──────── Selected excerpt ────────

Common DNS Vulnerabilities
Like every system, there are security vulnerabilities on DNS. We will now review some of the major attacks on DNS servers.
DNS Zone Transfer Vulnerability
zonetransfer.me zonetransfer vulnerability detection with dig
In some cases, DNS servers can share DNS records with each other over the AXFR protocol. There are two main reasons why DNS records are shared. One is load balancing and the other is what we call fault tolerance, that is, when a server becomes unserviceable, it is to ensure that the other server executes the operations. If unauthorized persons are allowed to perform DNS Zone Transfer due to lack of configuration, access to all address records entered in the DNS server may be in question. Thus, attackers can have information about systems with DNS records.
AXFR does not offer authentication, so any client can request a copy of all DNS records from a DNS server. This means that unless some form of protection is introduced, an attacker could get a list of all the servers for the domain and give them lots of potential attack vectors. To prevent this vulnerability from occurring, the DNS server must be configured to allow DNS Zone Transfer only from trusted IP addresses.

──────── Collected data ────────

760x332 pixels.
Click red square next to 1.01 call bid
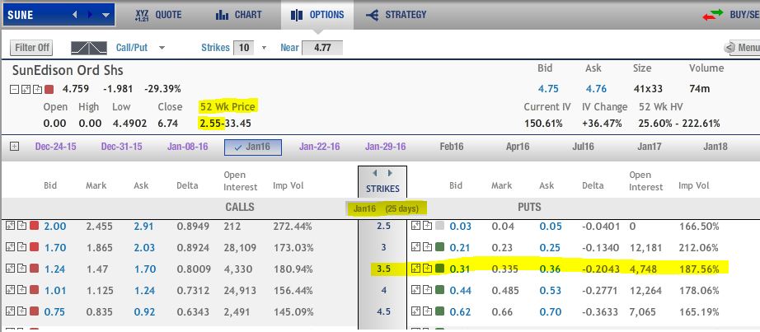click(34, 289)
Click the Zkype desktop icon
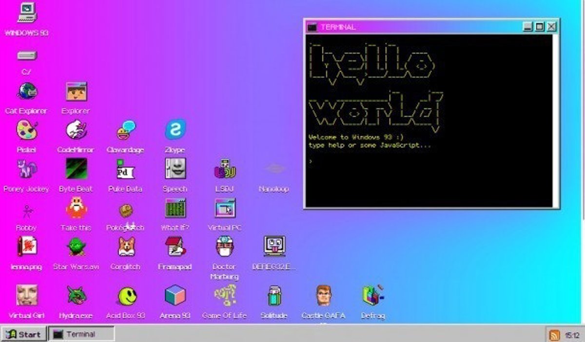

────────

**Objectives:**
1) In the DNS vulnerabilities text, which protocol do DNS servers use to share DNS records with each other?
2) Turn the paragraph of the DNS vulnerabilities text that begins "AXFR does not offer authentication" into a short bulleted list that keeps its main facts.
3) Edit the DNS vulnerabilities text: reproduce the part that opens with the words containing "Common DNS Vulnerabilities" and closes with "with DNS records.", swapping "load balancing" for "traffic distribution".

**Expected answers:**
1) AXFR

2)
- AXFR has no authentication, so any client can request a copy of all DNS records from a DNS server.
- Without some form of protection, an attacker could obtain a list of all the domain's servers, which gives many potential attack vectors.
- To prevent this, the DNS server must allow DNS Zone Transfer only from trusted IP addresses.

3)
Common DNS Vulnerabilities
Like every system, there are security vulnerabilities on DNS. We will now review some of the major attacks on DNS servers.
DNS Zone Transfer Vulnerability
zonetransfer.me zonetransfer vulnerability detection with dig
In some cases, DNS servers can share DNS records with each other over the AXFR protocol. There are two main reasons why DNS records are shared. One is traffic distribution and the other is what we call fault tolerance, that is, when a server becomes unserviceable, it is to ensure that the other server executes the operations. If unauthorized persons are allowed to perform DNS Zone Transfer due to lack of configuration, access to all address records entered in the DNS server may be in question. Thus, attackers can have information about systems with DNS records.